[Opening DATA EXCERPTS section]

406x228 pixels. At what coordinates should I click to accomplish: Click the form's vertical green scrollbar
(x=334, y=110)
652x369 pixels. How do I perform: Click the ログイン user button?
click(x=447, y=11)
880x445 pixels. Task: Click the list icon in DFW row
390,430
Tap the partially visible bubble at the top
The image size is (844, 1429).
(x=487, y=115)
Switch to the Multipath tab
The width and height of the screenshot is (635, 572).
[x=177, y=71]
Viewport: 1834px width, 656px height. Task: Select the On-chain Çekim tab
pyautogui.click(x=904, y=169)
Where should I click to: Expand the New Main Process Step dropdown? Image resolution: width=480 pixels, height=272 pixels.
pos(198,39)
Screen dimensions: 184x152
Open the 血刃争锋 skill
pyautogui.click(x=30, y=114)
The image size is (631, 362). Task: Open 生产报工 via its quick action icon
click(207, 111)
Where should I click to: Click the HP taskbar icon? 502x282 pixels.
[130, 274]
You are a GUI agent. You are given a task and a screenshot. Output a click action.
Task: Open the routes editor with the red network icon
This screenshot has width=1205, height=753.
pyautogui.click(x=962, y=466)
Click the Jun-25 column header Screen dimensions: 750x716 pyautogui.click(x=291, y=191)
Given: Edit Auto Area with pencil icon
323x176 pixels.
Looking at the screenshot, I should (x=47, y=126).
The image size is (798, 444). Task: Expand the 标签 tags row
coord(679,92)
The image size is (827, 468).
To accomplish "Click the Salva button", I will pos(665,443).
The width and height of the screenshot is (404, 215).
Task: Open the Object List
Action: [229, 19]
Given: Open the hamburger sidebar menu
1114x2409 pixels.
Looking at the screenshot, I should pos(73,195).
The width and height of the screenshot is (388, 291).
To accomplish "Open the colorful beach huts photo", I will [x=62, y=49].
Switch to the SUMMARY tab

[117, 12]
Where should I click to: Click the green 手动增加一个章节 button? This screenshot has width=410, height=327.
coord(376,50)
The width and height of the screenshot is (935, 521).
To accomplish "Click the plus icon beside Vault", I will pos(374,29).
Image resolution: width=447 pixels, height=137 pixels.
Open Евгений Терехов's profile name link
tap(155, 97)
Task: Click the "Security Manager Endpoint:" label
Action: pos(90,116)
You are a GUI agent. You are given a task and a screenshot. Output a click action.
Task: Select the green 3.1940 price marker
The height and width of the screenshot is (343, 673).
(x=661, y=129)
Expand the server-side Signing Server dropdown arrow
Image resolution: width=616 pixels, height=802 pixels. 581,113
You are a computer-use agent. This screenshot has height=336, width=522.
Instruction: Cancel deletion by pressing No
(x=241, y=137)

[Closing DATA EXCERPTS section]

### REQUIREMENT
Produce the material again exactly as it is shown above.

### ANSWER FOR THIS EXERCISE
406x228 pixels. At what coordinates should I click to accomplish: Click the form's vertical green scrollbar
(x=334, y=110)
652x369 pixels. How do I perform: Click the ログイン user button?
click(x=447, y=11)
880x445 pixels. Task: Click the list icon in DFW row
390,430
Tap the partially visible bubble at the top
The image size is (844, 1429).
(x=487, y=115)
Switch to the Multipath tab
The width and height of the screenshot is (635, 572).
[x=177, y=71]
Viewport: 1834px width, 656px height. Task: Select the On-chain Çekim tab
pyautogui.click(x=904, y=169)
Where should I click to: Expand the New Main Process Step dropdown? Image resolution: width=480 pixels, height=272 pixels.
pos(198,39)
Screen dimensions: 184x152
Open the 血刃争锋 skill
pyautogui.click(x=30, y=114)
The image size is (631, 362). Task: Open 生产报工 via its quick action icon
click(207, 111)
Where should I click to: Click the HP taskbar icon? 502x282 pixels.
[130, 274]
You are a GUI agent. You are given a task and a screenshot. Output a click action.
Task: Open the routes editor with the red network icon
This screenshot has width=1205, height=753.
pyautogui.click(x=962, y=466)
Click the Jun-25 column header Screen dimensions: 750x716 pyautogui.click(x=291, y=191)
Given: Edit Auto Area with pencil icon
323x176 pixels.
Looking at the screenshot, I should (x=47, y=126).
The image size is (798, 444). Task: Expand the 标签 tags row
coord(679,92)
The image size is (827, 468).
To accomplish "Click the Salva button", I will pos(665,443).
The width and height of the screenshot is (404, 215).
Task: Open the Object List
Action: [229, 19]
Given: Open the hamburger sidebar menu
1114x2409 pixels.
Looking at the screenshot, I should pos(73,195).
The width and height of the screenshot is (388, 291).
To accomplish "Open the colorful beach huts photo", I will [x=62, y=49].
Switch to the SUMMARY tab

[117, 12]
Where should I click to: Click the green 手动增加一个章节 button? This screenshot has width=410, height=327.
coord(376,50)
The width and height of the screenshot is (935, 521).
To accomplish "Click the plus icon beside Vault", I will pos(374,29).
Image resolution: width=447 pixels, height=137 pixels.
Open Евгений Терехов's profile name link
tap(155, 97)
Task: Click the "Security Manager Endpoint:" label
Action: pos(90,116)
You are a GUI agent. You are given a task and a screenshot. Output a click action.
Task: Select the green 3.1940 price marker
The height and width of the screenshot is (343, 673).
(x=661, y=129)
Expand the server-side Signing Server dropdown arrow
Image resolution: width=616 pixels, height=802 pixels. 581,113
You are a computer-use agent. This screenshot has height=336, width=522.
Instruction: Cancel deletion by pressing No
(x=241, y=137)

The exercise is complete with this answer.